Task to carry out -
When the line containing "Click the home icon on" appears in the data below, begin copying there and stop only after the line containing "Select the Durch".

*** Data for analysis ***

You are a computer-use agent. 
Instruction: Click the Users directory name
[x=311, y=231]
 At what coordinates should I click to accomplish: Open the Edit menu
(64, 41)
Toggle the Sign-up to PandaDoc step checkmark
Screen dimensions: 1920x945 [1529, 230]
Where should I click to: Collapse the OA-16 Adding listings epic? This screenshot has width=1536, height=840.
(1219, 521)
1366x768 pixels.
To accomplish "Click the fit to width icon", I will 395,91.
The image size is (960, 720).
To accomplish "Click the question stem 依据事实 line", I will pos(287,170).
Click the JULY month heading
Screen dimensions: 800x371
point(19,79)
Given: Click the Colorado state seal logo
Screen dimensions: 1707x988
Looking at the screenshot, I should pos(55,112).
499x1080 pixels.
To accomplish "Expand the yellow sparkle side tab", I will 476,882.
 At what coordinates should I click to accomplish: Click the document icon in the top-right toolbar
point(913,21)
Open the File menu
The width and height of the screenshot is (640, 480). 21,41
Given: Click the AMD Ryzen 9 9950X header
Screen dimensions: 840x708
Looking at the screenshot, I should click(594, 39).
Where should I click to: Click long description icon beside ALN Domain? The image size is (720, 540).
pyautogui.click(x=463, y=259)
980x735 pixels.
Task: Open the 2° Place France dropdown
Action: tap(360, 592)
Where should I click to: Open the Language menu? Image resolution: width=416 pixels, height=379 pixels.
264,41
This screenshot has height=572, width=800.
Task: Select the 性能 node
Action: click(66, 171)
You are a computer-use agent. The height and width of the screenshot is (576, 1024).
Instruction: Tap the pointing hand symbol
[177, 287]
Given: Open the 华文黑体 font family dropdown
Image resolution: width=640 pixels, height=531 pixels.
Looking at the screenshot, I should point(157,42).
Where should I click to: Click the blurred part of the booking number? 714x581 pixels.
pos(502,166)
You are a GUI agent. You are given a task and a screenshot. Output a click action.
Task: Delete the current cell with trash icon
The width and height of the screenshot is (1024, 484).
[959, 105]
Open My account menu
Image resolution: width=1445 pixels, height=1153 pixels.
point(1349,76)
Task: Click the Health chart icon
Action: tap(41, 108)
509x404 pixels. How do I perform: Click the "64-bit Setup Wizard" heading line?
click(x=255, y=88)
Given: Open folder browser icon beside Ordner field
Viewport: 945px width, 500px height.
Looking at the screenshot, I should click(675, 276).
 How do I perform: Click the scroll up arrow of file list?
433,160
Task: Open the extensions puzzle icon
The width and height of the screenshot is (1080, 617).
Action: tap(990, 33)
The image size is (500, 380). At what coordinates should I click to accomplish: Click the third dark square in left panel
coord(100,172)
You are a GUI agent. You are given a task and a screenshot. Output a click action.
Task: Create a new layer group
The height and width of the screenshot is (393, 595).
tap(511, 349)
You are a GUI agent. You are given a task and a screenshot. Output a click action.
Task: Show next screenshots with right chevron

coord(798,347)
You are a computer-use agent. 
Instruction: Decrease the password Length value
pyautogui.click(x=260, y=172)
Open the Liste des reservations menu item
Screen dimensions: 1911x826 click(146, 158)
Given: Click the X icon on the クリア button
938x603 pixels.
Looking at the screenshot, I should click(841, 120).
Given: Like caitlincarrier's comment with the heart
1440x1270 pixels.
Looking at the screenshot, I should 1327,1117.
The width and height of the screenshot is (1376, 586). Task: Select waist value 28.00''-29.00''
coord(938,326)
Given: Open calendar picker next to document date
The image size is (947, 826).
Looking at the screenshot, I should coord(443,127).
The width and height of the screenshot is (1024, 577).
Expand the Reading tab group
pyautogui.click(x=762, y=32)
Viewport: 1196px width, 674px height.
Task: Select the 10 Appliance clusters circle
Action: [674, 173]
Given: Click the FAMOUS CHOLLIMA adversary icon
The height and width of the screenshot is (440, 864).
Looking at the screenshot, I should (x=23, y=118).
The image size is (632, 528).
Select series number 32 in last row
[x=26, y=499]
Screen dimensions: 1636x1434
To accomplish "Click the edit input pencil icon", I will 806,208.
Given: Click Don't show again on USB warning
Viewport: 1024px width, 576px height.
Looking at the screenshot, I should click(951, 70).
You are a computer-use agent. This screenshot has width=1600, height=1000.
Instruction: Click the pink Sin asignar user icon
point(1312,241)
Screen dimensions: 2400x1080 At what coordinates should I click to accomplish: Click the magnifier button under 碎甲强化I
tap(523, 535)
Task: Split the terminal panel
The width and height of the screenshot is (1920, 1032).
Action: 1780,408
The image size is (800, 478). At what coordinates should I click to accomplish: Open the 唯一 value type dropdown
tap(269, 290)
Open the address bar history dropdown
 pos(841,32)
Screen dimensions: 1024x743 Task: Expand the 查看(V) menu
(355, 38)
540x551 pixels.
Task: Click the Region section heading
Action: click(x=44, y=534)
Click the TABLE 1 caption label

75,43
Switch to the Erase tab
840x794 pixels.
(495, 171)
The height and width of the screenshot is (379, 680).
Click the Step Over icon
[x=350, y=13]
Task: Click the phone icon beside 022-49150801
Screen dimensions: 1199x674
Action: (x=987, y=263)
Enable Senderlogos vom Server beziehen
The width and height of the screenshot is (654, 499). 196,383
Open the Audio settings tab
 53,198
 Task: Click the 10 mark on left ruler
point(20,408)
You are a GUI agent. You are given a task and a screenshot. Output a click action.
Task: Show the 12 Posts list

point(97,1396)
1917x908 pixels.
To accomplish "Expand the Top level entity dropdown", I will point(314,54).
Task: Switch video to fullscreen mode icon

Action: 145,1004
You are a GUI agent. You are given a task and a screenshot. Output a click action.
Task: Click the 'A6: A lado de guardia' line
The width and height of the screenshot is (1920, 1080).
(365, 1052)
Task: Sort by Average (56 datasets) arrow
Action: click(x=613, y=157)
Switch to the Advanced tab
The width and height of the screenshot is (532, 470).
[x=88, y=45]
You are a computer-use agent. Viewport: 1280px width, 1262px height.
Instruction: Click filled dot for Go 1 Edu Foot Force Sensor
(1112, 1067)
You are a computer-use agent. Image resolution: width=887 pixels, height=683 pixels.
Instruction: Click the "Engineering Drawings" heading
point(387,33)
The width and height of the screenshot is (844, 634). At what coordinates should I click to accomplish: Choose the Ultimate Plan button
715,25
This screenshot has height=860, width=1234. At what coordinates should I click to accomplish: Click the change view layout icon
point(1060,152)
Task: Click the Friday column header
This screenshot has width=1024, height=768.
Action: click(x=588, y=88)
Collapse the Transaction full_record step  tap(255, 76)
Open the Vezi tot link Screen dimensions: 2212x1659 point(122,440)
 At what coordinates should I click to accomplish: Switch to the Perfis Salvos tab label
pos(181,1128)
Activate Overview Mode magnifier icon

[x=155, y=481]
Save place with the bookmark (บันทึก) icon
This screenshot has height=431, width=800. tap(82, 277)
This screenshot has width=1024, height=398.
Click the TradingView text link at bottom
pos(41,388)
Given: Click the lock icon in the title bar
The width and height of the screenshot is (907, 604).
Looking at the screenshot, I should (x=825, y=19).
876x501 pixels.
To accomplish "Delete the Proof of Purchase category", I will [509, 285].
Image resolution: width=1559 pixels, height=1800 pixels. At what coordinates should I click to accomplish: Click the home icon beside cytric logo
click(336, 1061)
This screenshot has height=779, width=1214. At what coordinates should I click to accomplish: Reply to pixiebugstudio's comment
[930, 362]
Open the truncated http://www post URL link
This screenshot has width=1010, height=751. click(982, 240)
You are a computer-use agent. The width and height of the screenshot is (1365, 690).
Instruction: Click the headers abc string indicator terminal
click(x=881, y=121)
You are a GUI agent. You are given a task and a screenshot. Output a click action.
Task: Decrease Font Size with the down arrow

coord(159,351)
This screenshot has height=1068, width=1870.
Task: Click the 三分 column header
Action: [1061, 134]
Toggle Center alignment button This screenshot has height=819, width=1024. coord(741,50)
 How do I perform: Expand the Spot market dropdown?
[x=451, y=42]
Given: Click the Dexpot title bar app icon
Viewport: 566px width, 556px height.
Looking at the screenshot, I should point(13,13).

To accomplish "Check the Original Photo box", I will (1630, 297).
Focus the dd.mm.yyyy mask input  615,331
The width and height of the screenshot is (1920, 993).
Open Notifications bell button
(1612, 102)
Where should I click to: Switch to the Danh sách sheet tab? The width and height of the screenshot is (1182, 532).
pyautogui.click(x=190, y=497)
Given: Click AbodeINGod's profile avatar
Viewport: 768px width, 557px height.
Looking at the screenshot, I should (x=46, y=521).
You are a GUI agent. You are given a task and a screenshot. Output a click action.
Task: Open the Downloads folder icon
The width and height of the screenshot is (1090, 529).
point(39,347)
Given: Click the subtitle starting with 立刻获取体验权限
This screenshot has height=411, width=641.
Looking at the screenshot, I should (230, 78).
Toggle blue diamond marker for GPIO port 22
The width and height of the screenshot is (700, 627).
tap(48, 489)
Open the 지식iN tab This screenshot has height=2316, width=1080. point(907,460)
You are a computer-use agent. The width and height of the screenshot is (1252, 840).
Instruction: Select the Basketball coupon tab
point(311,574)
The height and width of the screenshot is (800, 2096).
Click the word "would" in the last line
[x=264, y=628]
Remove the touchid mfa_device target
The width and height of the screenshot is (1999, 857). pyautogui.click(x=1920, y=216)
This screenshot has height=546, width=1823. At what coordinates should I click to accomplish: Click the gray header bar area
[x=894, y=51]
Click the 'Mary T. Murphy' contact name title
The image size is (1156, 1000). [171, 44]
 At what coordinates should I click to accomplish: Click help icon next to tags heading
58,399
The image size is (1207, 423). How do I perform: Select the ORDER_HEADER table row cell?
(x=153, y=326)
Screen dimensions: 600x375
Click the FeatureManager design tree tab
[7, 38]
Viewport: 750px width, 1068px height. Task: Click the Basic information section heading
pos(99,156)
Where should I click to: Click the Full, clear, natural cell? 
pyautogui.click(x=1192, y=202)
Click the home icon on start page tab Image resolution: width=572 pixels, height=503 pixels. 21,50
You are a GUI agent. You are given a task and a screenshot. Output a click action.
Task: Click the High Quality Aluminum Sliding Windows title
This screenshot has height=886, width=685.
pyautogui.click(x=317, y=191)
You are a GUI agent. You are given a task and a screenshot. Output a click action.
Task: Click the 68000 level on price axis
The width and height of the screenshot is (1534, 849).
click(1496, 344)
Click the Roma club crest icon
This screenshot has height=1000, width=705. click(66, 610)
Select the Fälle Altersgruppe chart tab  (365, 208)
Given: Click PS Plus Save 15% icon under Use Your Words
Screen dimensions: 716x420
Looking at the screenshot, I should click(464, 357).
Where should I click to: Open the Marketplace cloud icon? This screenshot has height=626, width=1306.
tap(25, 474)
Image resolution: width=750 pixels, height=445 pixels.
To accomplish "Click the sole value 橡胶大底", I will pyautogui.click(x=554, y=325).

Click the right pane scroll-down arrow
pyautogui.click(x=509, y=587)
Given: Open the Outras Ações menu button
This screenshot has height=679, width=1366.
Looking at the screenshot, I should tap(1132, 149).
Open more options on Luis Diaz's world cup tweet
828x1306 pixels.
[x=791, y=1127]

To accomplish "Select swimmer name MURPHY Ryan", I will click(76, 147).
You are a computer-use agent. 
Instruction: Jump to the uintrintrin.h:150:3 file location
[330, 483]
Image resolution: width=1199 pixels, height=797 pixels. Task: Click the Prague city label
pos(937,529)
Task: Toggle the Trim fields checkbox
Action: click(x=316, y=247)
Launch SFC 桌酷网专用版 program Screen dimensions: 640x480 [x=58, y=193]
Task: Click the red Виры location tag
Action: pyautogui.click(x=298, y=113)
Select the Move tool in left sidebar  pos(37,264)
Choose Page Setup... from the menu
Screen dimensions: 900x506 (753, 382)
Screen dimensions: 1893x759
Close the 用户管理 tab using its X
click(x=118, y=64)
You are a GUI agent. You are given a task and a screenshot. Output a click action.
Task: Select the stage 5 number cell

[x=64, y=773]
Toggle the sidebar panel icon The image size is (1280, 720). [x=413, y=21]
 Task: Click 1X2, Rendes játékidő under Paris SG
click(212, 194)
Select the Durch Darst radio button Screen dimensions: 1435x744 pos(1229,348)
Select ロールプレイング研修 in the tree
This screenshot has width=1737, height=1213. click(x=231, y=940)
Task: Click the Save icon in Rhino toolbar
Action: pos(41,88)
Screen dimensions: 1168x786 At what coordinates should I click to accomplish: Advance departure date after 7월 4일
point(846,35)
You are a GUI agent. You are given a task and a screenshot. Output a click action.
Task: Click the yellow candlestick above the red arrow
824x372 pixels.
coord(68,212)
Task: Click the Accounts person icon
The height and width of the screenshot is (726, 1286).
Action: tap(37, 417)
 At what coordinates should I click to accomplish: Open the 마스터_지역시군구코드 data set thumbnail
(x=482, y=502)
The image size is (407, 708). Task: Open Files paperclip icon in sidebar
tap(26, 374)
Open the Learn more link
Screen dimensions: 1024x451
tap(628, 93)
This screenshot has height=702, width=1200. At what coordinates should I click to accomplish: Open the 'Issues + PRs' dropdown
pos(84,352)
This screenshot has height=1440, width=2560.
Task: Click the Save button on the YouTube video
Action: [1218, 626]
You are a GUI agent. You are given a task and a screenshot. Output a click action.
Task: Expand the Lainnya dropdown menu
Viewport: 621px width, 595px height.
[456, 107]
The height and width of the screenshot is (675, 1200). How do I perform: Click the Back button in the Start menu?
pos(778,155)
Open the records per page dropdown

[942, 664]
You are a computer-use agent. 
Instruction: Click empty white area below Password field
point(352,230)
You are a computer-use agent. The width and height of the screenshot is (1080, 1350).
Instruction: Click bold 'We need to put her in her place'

*** End of Data for analysis ***

Response to this task -
Click the home icon on start page tab Image resolution: width=572 pixels, height=503 pixels. 21,50
You are a GUI agent. You are given a task and a screenshot. Output a click action.
Task: Click the High Quality Aluminum Sliding Windows title
This screenshot has height=886, width=685.
pyautogui.click(x=317, y=191)
You are a GUI agent. You are given a task and a screenshot. Output a click action.
Task: Click the 68000 level on price axis
The width and height of the screenshot is (1534, 849).
click(1496, 344)
Click the Roma club crest icon
This screenshot has height=1000, width=705. click(66, 610)
Select the Fälle Altersgruppe chart tab  (365, 208)
Given: Click PS Plus Save 15% icon under Use Your Words
Screen dimensions: 716x420
Looking at the screenshot, I should click(464, 357).
Where should I click to: Open the Marketplace cloud icon? This screenshot has height=626, width=1306.
tap(25, 474)
Image resolution: width=750 pixels, height=445 pixels.
To accomplish "Click the sole value 橡胶大底", I will pyautogui.click(x=554, y=325).

Click the right pane scroll-down arrow
pyautogui.click(x=509, y=587)
Given: Open the Outras Ações menu button
This screenshot has height=679, width=1366.
Looking at the screenshot, I should tap(1132, 149).
Open more options on Luis Diaz's world cup tweet
828x1306 pixels.
[x=791, y=1127]

To accomplish "Select swimmer name MURPHY Ryan", I will click(76, 147).
You are a computer-use agent. 
Instruction: Jump to the uintrintrin.h:150:3 file location
[330, 483]
Image resolution: width=1199 pixels, height=797 pixels. Task: Click the Prague city label
pos(937,529)
Task: Toggle the Trim fields checkbox
Action: click(x=316, y=247)
Launch SFC 桌酷网专用版 program Screen dimensions: 640x480 [x=58, y=193]
Task: Click the red Виры location tag
Action: pyautogui.click(x=298, y=113)
Select the Move tool in left sidebar  pos(37,264)
Choose Page Setup... from the menu
Screen dimensions: 900x506 (753, 382)
Screen dimensions: 1893x759
Close the 用户管理 tab using its X
click(x=118, y=64)
You are a GUI agent. You are given a task and a screenshot. Output a click action.
Task: Select the stage 5 number cell

[x=64, y=773]
Toggle the sidebar panel icon The image size is (1280, 720). [x=413, y=21]
 Task: Click 1X2, Rendes játékidő under Paris SG
click(212, 194)
Select the Durch Darst radio button Screen dimensions: 1435x744 pos(1229,348)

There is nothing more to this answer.